Примечательно, что в учебных спектаклях театральных мастерских и студий, народных театров и неисчислимых коллективов самодеятельности, поставленных по принципу "добиться эффектного результата ", – прежде всего бросается в глаза неумение участников воспользоваться элементарными навыками. Партнеры смотрят друг на друга, но ничего и никого не видят. Разговаривают, повторяя затверженное, но не слышат, не слушают друг друга. Они "как будто" думают, "как будто" вспоминают и многозначительно задумываются, морща лоб и разрушая веру зрителей в искренность их переживаний.

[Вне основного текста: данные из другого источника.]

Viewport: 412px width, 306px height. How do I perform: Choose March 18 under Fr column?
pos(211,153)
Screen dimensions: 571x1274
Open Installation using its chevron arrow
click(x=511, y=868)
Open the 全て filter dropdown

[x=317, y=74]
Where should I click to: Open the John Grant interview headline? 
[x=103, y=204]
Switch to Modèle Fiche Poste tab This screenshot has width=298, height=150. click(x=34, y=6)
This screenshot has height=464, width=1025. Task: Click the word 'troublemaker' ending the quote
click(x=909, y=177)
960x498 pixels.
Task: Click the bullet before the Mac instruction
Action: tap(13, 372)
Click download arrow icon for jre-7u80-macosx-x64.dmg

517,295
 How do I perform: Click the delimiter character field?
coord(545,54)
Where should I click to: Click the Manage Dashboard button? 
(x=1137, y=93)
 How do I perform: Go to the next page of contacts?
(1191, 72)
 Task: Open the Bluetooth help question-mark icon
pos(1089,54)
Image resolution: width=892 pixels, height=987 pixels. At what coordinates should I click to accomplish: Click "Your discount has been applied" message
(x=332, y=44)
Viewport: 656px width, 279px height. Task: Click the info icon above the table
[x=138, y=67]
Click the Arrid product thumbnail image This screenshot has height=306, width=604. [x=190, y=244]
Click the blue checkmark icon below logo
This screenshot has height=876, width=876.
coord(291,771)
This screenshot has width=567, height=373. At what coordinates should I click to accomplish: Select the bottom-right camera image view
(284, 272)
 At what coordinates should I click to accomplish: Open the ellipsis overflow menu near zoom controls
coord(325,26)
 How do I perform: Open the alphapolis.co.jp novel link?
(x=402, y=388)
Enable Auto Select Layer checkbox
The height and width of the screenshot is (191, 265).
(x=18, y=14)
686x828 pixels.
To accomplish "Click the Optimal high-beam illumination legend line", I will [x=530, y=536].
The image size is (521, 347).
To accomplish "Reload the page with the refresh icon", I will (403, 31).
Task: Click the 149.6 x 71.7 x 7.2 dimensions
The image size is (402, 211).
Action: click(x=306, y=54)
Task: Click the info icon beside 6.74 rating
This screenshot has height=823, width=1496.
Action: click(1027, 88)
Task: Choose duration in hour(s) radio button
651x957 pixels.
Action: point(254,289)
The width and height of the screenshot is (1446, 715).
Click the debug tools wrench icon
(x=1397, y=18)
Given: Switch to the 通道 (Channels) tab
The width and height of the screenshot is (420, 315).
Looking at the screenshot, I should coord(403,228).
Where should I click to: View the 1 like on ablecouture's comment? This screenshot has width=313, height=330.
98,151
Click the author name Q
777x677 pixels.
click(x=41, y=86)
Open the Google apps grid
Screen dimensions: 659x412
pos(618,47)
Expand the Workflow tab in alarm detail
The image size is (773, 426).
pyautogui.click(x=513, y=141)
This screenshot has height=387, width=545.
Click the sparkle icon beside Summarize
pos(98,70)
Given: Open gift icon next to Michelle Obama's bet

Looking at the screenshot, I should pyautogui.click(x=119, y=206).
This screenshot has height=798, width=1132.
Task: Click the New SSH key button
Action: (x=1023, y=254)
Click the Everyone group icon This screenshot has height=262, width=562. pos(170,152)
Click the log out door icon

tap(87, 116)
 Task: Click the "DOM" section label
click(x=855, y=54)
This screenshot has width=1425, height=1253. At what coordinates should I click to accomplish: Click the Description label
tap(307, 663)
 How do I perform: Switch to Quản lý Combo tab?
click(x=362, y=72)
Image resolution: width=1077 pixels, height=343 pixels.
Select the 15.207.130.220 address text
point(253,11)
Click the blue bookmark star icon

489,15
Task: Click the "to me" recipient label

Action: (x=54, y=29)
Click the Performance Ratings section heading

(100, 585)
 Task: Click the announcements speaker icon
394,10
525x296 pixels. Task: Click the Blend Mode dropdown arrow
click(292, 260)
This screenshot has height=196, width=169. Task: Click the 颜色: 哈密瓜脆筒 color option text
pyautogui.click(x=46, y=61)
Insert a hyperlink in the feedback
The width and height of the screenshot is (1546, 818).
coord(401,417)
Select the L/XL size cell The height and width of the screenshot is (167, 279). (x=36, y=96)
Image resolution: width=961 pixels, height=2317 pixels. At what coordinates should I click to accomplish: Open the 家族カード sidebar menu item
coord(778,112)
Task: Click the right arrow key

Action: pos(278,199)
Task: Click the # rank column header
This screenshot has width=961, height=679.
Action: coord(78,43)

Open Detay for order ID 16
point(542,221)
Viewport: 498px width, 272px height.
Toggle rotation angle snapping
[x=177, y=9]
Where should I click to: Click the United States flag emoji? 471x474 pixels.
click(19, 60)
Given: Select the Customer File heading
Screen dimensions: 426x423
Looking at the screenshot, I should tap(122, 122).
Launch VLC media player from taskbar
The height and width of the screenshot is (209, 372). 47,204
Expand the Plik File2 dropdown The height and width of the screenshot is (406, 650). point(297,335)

Очень модно в таких мастерских – хвататься в притворном ужасе за голову или иронически усмехаться при любых словах о теории творчества, о науке: нет, "умствования" художнику-де вредны, потому что, как сказал А. С. Пушкин, "поэзия, прости господи, должна быть глуповата!"

Но для самого поэта – это пожелание, может быть, не обязательно? Кто усомнится в мудрости самого Пушкина? Кто не знает о его подвиге, о превращении российской литературы из занятия вдохновенных дилетантов в профессиональное дело?

Не стоит приводить бесчисленные цитаты. Творчество художника во всех областях искусства тем мудрее и непосредственнее, чем сознательнее относится художник к своему дарованию. Это – аксиома.

Либо – подкрепление практики теорией в каждом моменте обучения актера, и тогда актер – сознательный мастер сценического действия, самостоятельный творец, умеющий строить и вести роль в единении с автором, режиссером и коллективом. Либо – веселая эмпирика, лень, наитие чего-то свыше, и тогда актер – глина в руках режиссера-постановщика, безвольная марионетка, амортизирующая свои былые возможности.

Это все не пустые, а беспокойные слова. Педагогам-практикам известны печальные примеры странных педагогических метаморфоз в тех театральных вузах и училищах, "научно-методические" кафедры которых постепенно свели на нет и науку и методику. Так спокойнее, и никто не придирается. Обучение сводится к "режиссуре результата", при которой уже в конце 1-го года обучения можно предъявить кафедре почти полный прогон будущего спектакля, а в начале 2-го курса выпустить этот спектакль на продажу в Учебном театре.

Конечно, ни о каком воспитании элементов творческого самочувствия здесь не может быть и речи. Воспитываются только прочные навыки динамических стереотипов повторяемых букв и движений, создающие стойкую безжизненную картину, некий суррогат "под жизнь".

Вспоминая, с какой тщательностью изучали анатомию человеческого тела великие живописцы прошлого, мы понимаем, почему передовые педагоги всех времен обращались к науке о жизни. Почему Чистяков – воспитатель многих художников: от Репина до Врубеля, – которого В. В. Стасов называл педагогом всех педагогов, превратил науку о рисунке в науку о познании жизни – в ее физиологическом, психологическом и эстетическом аспектах.

Можно несколько расширить классификацию педагогов, присоединив к педагогике корня и педагогике результата еще и педагогику благих помыслов. Такая педагогика отрицает натаскивание на результат и стремится "заглянуть в корень". Однако незнание основ психофизиологии мешает найти путь "к корню".

Корабль, на котором нет компаса (современного гирокомпаса), а капитан лишь весьма приблизительно знает направление пути, авторитетно помахивая рукой в желанную сторону, возможно, и придет в нужный порт, но, скорее всего, – пройдет мимо.